Temple's matchup zone could give Indiana trouble

Temple's matchup zone mixes different defensive schemes and requires patience on offense. Assistant coach John Treloar could get his first test as acting head coach on Saturday. He will face a challenge from a road-weary Temple team.

The Temple Owls will play in front of hometown fans for the first time since their season opening game against Rutgers over a month ago. The Owls are young and are learning how to play together as a team while fighting through a typically tough schedule. Temple coach John Chaney doesn't believe in playing against inferior opponents. Instead, the Owls play one of the toughest schedules in the country and this year is no different. Temple lost six of its first seven, but Chaney has always believed playing against the best will lead to his team being their best at the end of the year. With this in mind, the Owls will certainly not be intimidated when they see the Hoosiers' cream and crimson jerseys on Saturday.

The Owls will get a boost from playing at home and the return of their Hall of Fame head coach John Chaney, who returns after missing the past two games. Chaney will be sure to use several different defensive sets against the Hoosiers, but Indiana will primarily see the matchup zone: a defense unlike any other in the country.

The matchup zone is a mix of a zone and man-to-man defenses. The Owls will occupy space like they would in a zone, but when opposing players fill those spaces, the Temple defenders come up and guard the opposition like they would in a man-to-man defense. When the players leave that space, the Temple defenders do not follow them but instead stay in their zones. Coaches have tried for years to figure out the best way to attack the zone, but 21 years later, coach John Chaney still confuses his opponents with his defense. It's that same matchup zone that makes coaches sick to their stomachs upon discovering they have to play Temple in the NCAA Tournament.

Assistant coach John Treloar might have to act as head coach if Indiana suspends head coach Mike Davis. Temple, with its complicated defensive schemes, will be a difficult first test for Treloar if he assumes head coaching responsibilities for Indiana.

Indiana will need to be more accurate from behind the arc if they want to beat Temple on Saturday.

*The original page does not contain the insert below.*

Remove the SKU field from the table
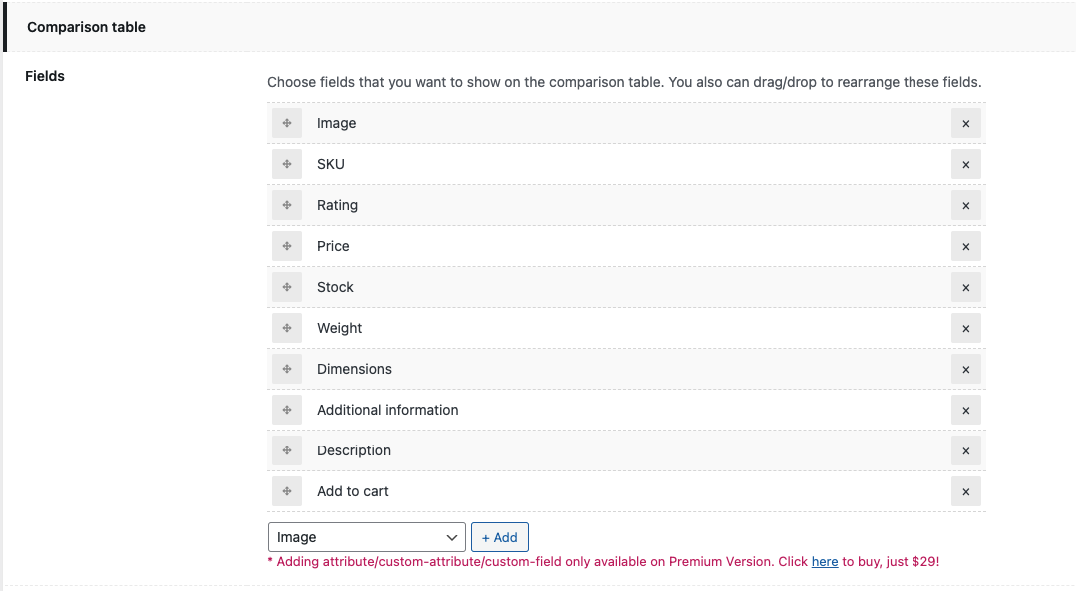 coord(966,164)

The matchup zone is different from most zones because defenders guard the ball more intensely, but it is still a zone and will leave open shots for Indiana's perimeter shooters. Normally, this would work right into the Hoosiers' strength, but Indiana is a dismal 9-for-46 (19%) in their last three games from behind the arc including a 5-for-17 performance against Kentucky last Saturday. IU will need to return to form from three-point range if they want to beat the Owls on Saturday.

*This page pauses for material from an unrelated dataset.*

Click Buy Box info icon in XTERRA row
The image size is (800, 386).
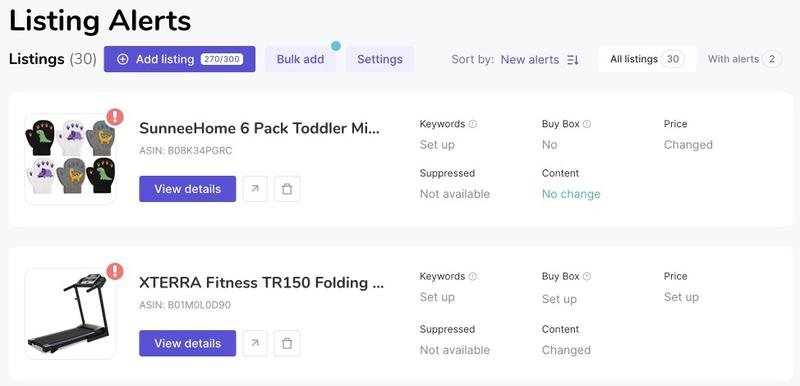click(587, 276)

The other key against the matchup zone is getting the ball inside, which means getting the ball to Jeff Newton. Newton single-handedly carried the Hoosiers at the end of the game last Saturday against Kentucky. While the rest of the Hoosiers looked flat in the second half, Kentucky didn't have an answer for Newton. Temple's matchup zone makes it difficult to get the ball inside, and the Owls always have athletic big men down low. If Newton can continue his stellar play, the outside game will be opened up for Indiana's perimeter shooters, making IU a more potent offensive team.

While better perimeter shooting and getting the ball down low are important for Indiana, perhaps most important is focusing on their opponent and not allowing the distractions of the past week to affect their play.